Cet argument amena de la Fléchère à reconsidérer les textes bibliques et leur manière de parler de l’élection et de la réprobation. Il fut convaincu du poids de l’interpellation de ses amis calvinistes, mais il voulut en même temps sauvegarder les deux axiomes. Comme les deux axiomes sont ancrés dans la grâce et dans la justice de Dieu, de la Fléchère distingua également l’élection (et son corollaire la réprobation) selon ces deux attributs de Dieu. Il n’argumenta pas comme Wesley avec la distinction entre Dieu en tant que Créateur et Dieu en tant que Gouverneur. Il distingua entre la grâce et la justice de Dieu – une distinction qu’on trouve chez Wesley dans le développement de son argumentation. Les deux attributs de Dieu sont essentiels au salut de l’homme. Il s’agit donc d’une démarche dans le cadre de la sotériologie. Tous les attributs de Dieu doivent être compris d’une manière que l’un ne contredit pas à l’autre. La sagesse et la justice de Dieu sont soucieuses de la capacité de l’homme d’agir librement et ne peuvent pas être abrogées en parlant du Dieu tout-puissant. Dieu est un. Ses attributs doivent être compris de façons complémentaires et non contradictoires. Ceci est particulièrement important concernant la justice et la grâce de Dieu.
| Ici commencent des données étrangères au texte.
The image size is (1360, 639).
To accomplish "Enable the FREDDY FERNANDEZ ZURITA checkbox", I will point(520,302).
De la Fléchère écrivit alors tout un traité en juxtaposant des centaines de textes bibliques (le traité sur les ‘Scripture Scales’, la « balance des Ecritures »). En deux colonnes, il présenta des citations bibliques qui soulignent d’un côté la justice de Dieu et la liberté de l’homme et de l’autre côté la grâce de Dieu et l’incapacité de l’homme de mériter quoi que ce soit face à Dieu. De la Fléchère en conclua qu’il peut y avoir une grâce libre, souveraine et distinctive (dans le sens que Dieu distingue librement à qui elle est allouée) compatible avec la bonté de Dieu, mais qu’il ne peut pas y avoir une colère libre, souveraine et distinctive. Celle-ci serait incompatible avec un Dieu juste. Comment résoudre cette tension ?
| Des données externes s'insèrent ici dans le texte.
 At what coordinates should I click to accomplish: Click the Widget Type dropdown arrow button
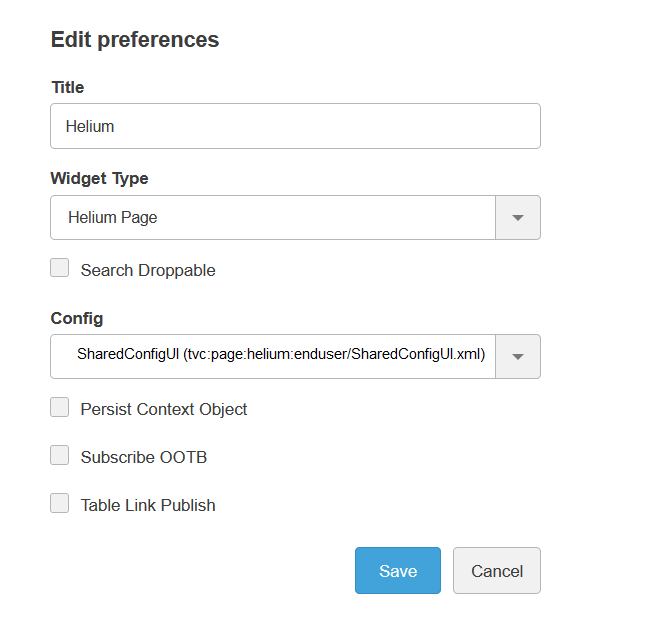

De la Fléchère ne prit pas refuge à l’argument de la prescience de Dieu comme la tradition arminienne le faisait d’habitude. En cela, il fut d’accord avec les calvinistes, car une telle approche ne résout pas le problème. Elle soumettrait la grâce à la prescience et ainsi, la grâce ne serait plus un don entièrement libre de toute condition humaine. De la Fléchère choisit une autre approche liée à l’ensemble de sa conception de l’œuvre salutaire de Dieu. Contraire à la tradition augustino-calviniste, l’élection n’est pas un acte de Dieu qui décide du salut éternel de l’homme d’une manière absolue et inconditionnelle. L’élection - et la réprobation y liée - doivent être comprises en vue de la situation de l’homme à la suite du salut initial. Il s’agit de l’histoire divine du salut et cela avec l’homme initialement libéré par un premier acte de grâce. Dans le cadre de l’histoire divine du salut, il y a, selon de la Fléchère, une double élection et réprobation :
D’un côté, il y a une élection ou réprobation issues de la grâce de Dieu selon lesquelles une mesure plus grande ou plus petite de cette grâce nous est donnée. L’exemple biblique en est la parabole des talents : l’un reçoit un talent, l’autre deux, l’autre cinq. Il s’agit de l’élection de la grâce souveraine de Dieu qui attribue de manière partiale et inconditionnelle. Dieu ne doit rien à l’homme. Il distribue librement. Mais ceux qui reçoivent moins ne sont pour autant pas exclus du salut - à la différence de la conception calviniste. La réprobation qui serait alors la non attribution de cette élection, laisse l’homme à un niveau plus bas dans l’histoire du salut. Cette élection et réprobation peuvent s’étendre à des groupes sociaux entiers (nations, peuples, villes ou familles) autant que des individus. De cette manière, Abel a été préféré à Caïn, mais celui-ci se révolte, laisse entrer le péché qui attend devant sa porte et commet un meurtre. Jacob a été préféré à Esaü sans que Esaü soit forcément exclu du salut. De cette manière le peuple d’Israël a été préféré à tout autre peuple de la terre entière. De cette manière la révélation en Christ excède toute révélation antérieure de la grâce divine. Ainsi de la Fléchère réinterpréta les textes-clés de la conception calviniste de la prédestination. Il donna également une clé de compréhension pour les allusions à une grâce irrésistible que Wesley faisait de temps à autre.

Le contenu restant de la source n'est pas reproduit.